#### GIVEN TASK A:
Answer these questions using the merger agreement excerpt below:
(i) In which entity do the properties, rights, privileges, powers and franchises of MetroPCS and Merger Sub vest at the Effective Time?
(ii) Which section of the DGCL must the amended Certificate of Incorporation specifically reference?
(iii) Which acts or transactions are excluded from the added requirement of approval by the stockholders of Parent?

··· SELECTED TEXT ···

1.3 Effect of the Merger. At the Effective Time, the effect of the Merger shall be as provided in this Agreement, the Certificate of Merger and the applicable provisions of the DGCL. Without limiting the generality of the foregoing, and subject thereto, at the Effective Time, all the properties, rights, privileges, powers and franchises of MetroPCS and Merger Sub shall vest in the Surviving Corporation, and all debts, liabilities and duties of MetroPCS and Merger Sub shall become the debts, liabilities and duties of the Surviving Corporation.

 

1.4 Certificate of Incorporation; Bylaws.

 

(a) At the Effective Time, the Certificate of Incorporation of MetroPCS, as in effect immediately prior to the Effective Time (the “Certificate of Incorporation”), shall continue in full force and effect as the Certificate of Incorporation of the Surviving Corporation; provided that in connection with the Merger the Certificate of Incorporation shall be amended to include a provision providing that any act or transaction by or involving the Surviving Corporation, other than the election or removal of directors, that requires for its adoption, either under the DGCL or the Certificate of Incorporation of the Surviving Corporation, the approval of the stockholders of the Surviving Corporation shall, by specific reference to Section 251(g) of the DGCL, require, in addition, the approval of the stockholders of Parent (or any successor by merger), by the same vote as is required by the DGCL and/or the Certificate of Incorporation.

··· RECORD LIST ···

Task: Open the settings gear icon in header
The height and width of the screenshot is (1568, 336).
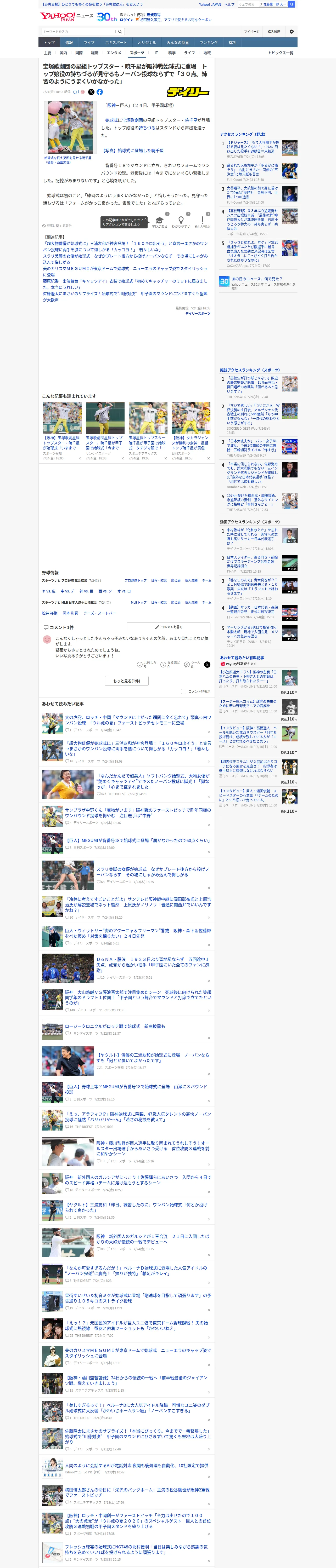Action: coord(292,32)
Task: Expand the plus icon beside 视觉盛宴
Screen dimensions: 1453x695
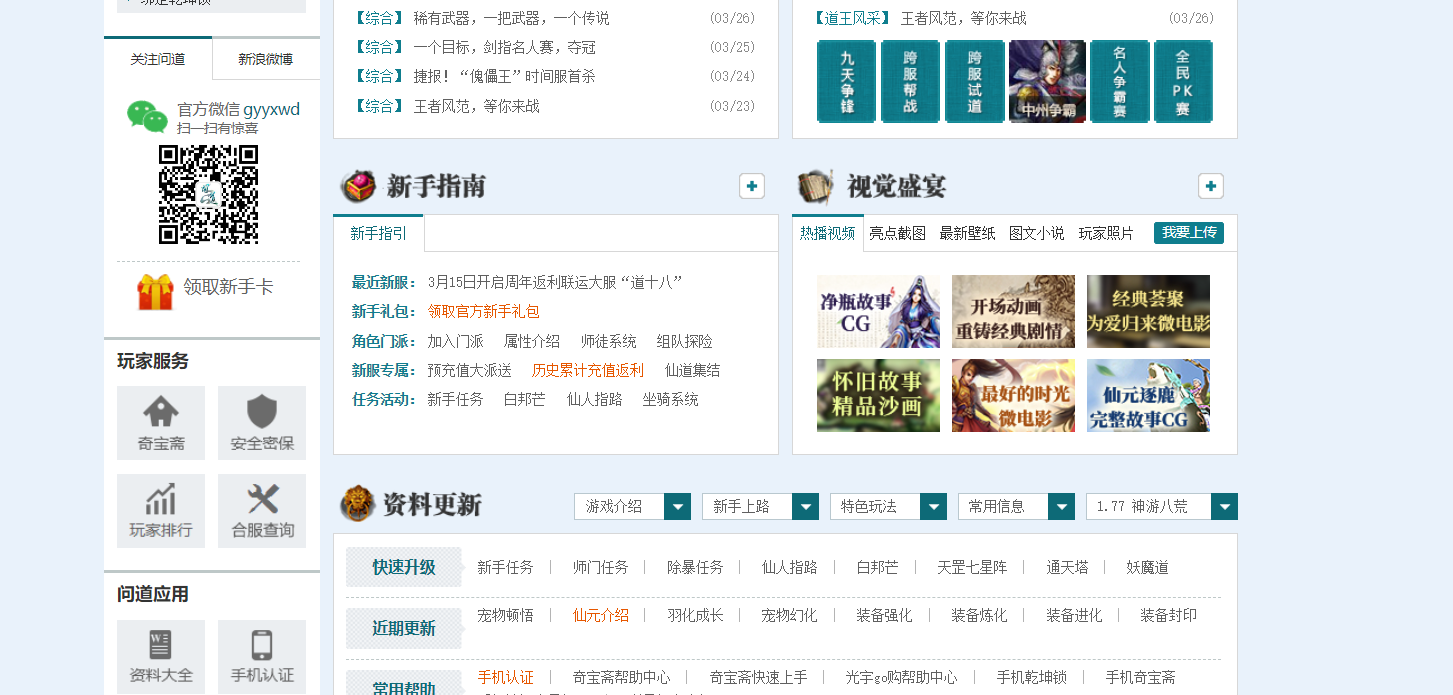Action: 1210,186
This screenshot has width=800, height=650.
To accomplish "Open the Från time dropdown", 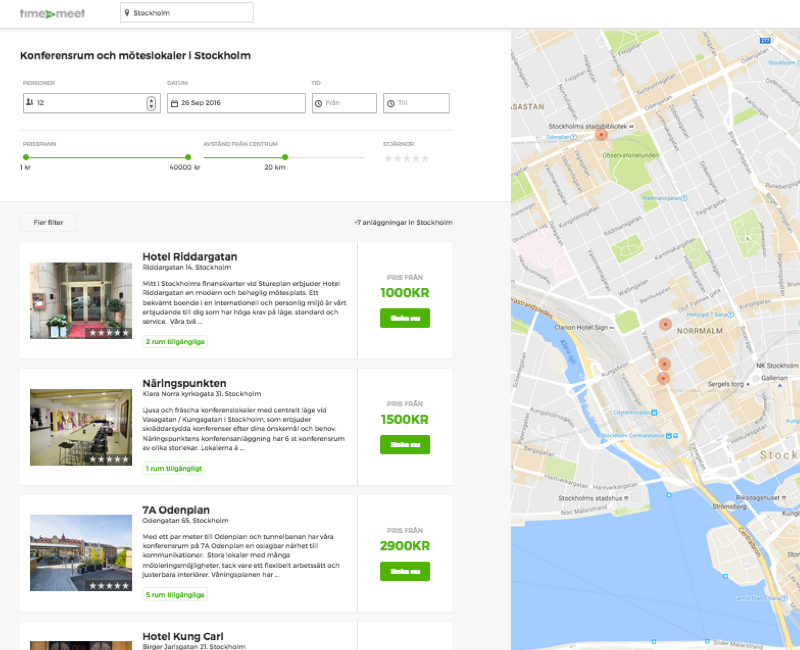I will click(x=344, y=103).
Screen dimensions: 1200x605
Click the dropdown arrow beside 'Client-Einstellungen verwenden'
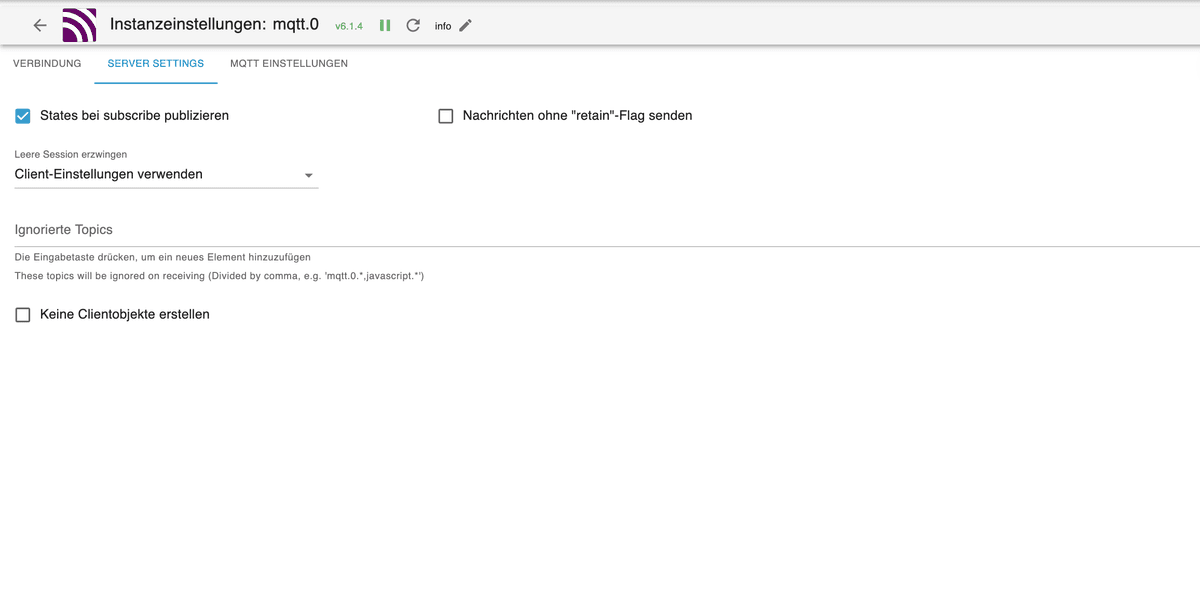pos(310,174)
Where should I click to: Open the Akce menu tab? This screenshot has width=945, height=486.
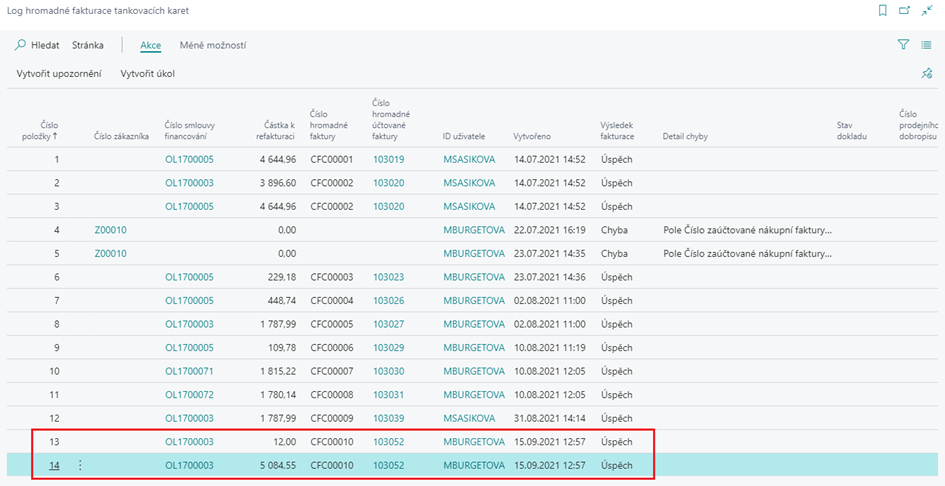pos(150,45)
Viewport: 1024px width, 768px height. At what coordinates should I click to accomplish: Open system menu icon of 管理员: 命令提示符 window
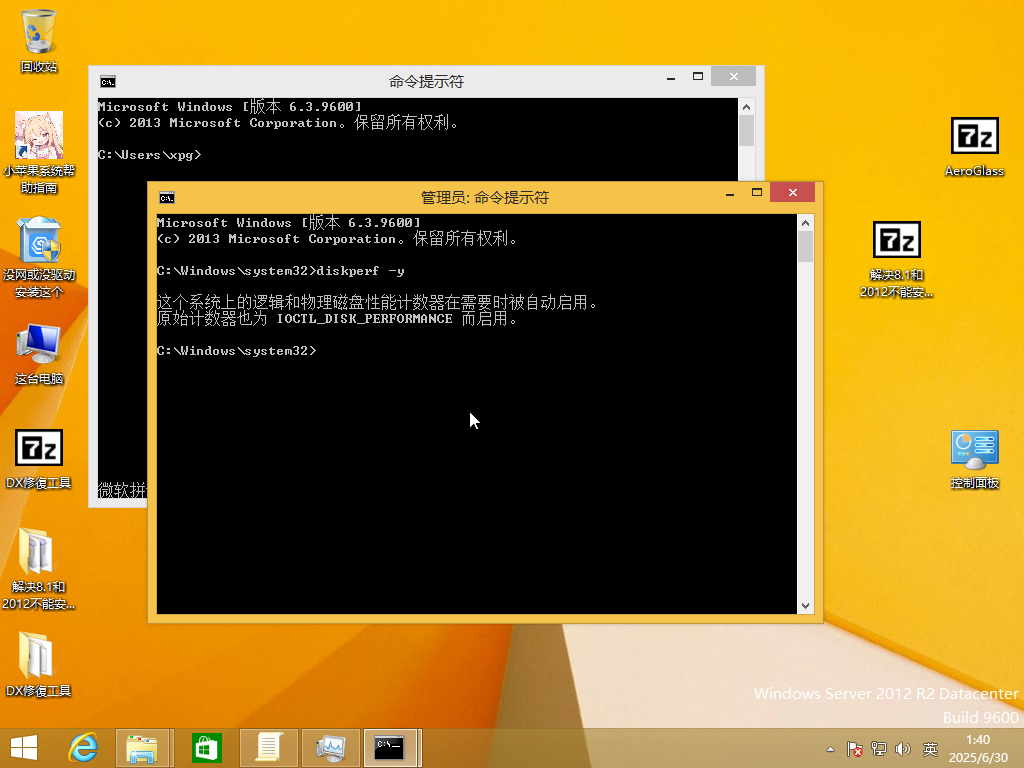tap(167, 198)
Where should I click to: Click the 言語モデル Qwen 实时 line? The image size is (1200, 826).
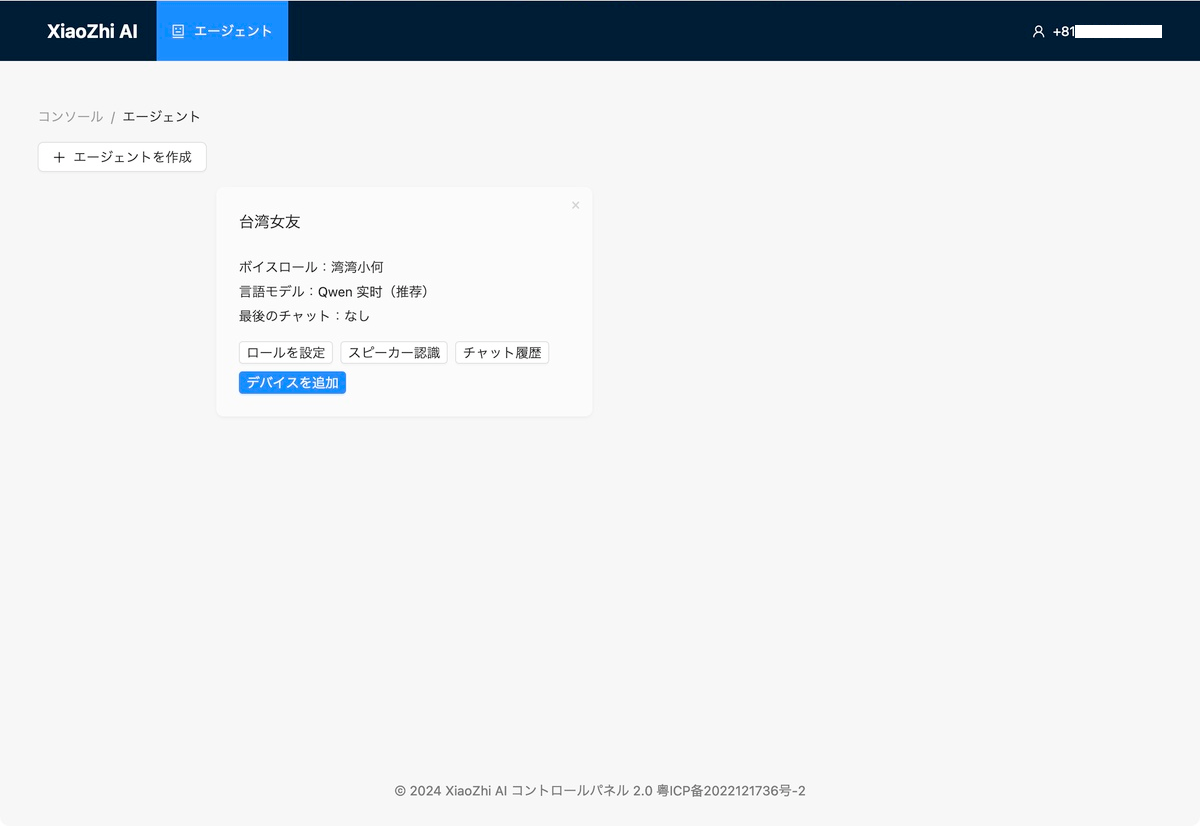334,292
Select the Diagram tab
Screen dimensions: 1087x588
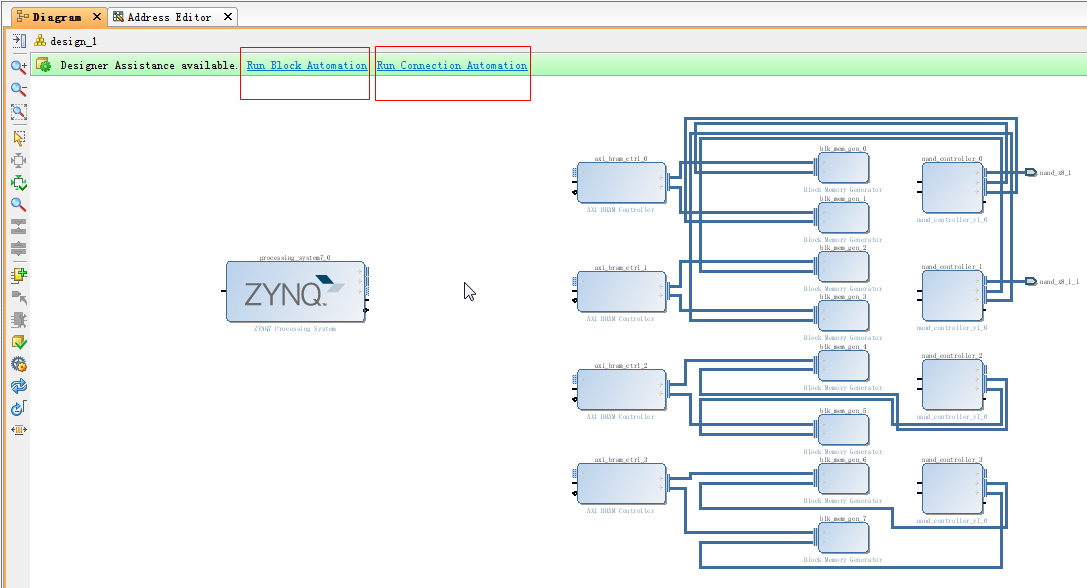click(55, 17)
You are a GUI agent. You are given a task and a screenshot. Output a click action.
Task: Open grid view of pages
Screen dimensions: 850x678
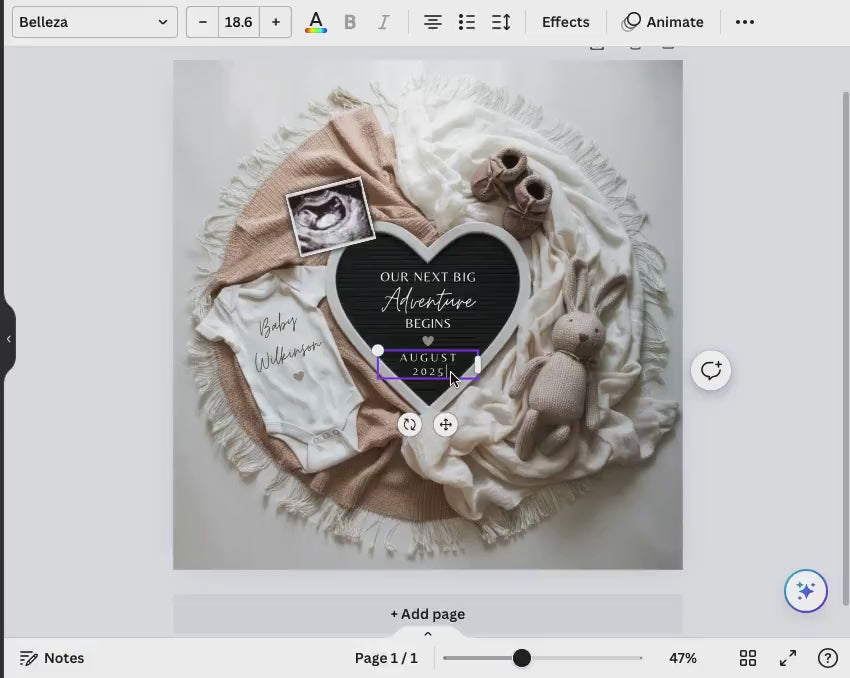coord(748,658)

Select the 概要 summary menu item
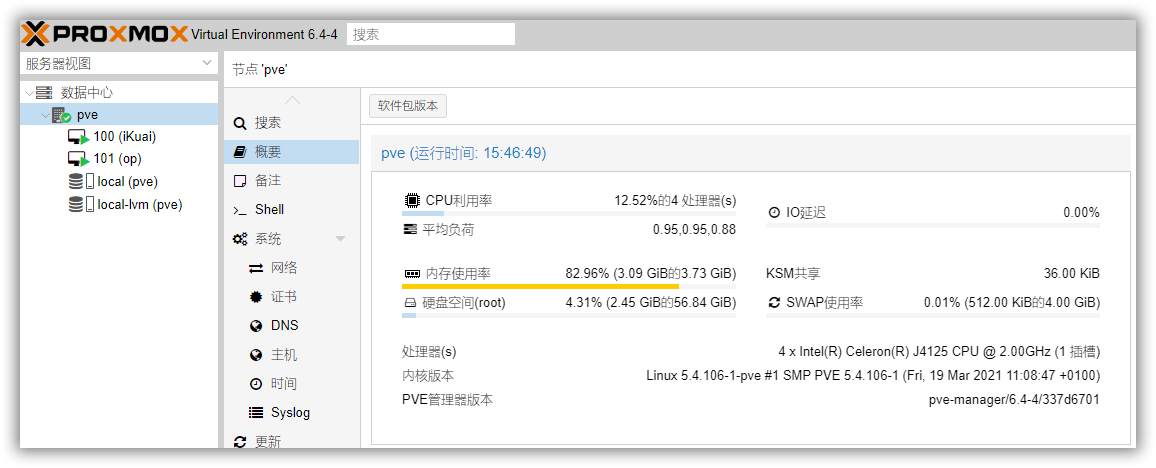click(267, 152)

···

#### GIVEN TASK B:
From the rows above, return verbatim the part that opens with the line containing "Viewport: 1024px width, 768px" and closes with the line containing "coord(748,658)", including both of those lines. Leave the pictures out.

#### CORRECT ANSWER A:
(i) The Surviving Corporation.
(ii) Section 251(g) of the DGCL.
(iii) The election or removal of directors.

#### CORRECT ANSWER B:
Viewport: 1024px width, 768px height. At what coordinates should I click to accomplish: Open system menu icon of 管理员: 命令提示符 window
tap(167, 198)
Where should I click to: Click the 言語モデル Qwen 实时 line? The image size is (1200, 826).
334,292
Select the Diagram tab
Screen dimensions: 1087x588
click(55, 17)
You are a GUI agent. You are given a task and a screenshot. Output a click action.
Task: Open grid view of pages
Screen dimensions: 850x678
coord(748,658)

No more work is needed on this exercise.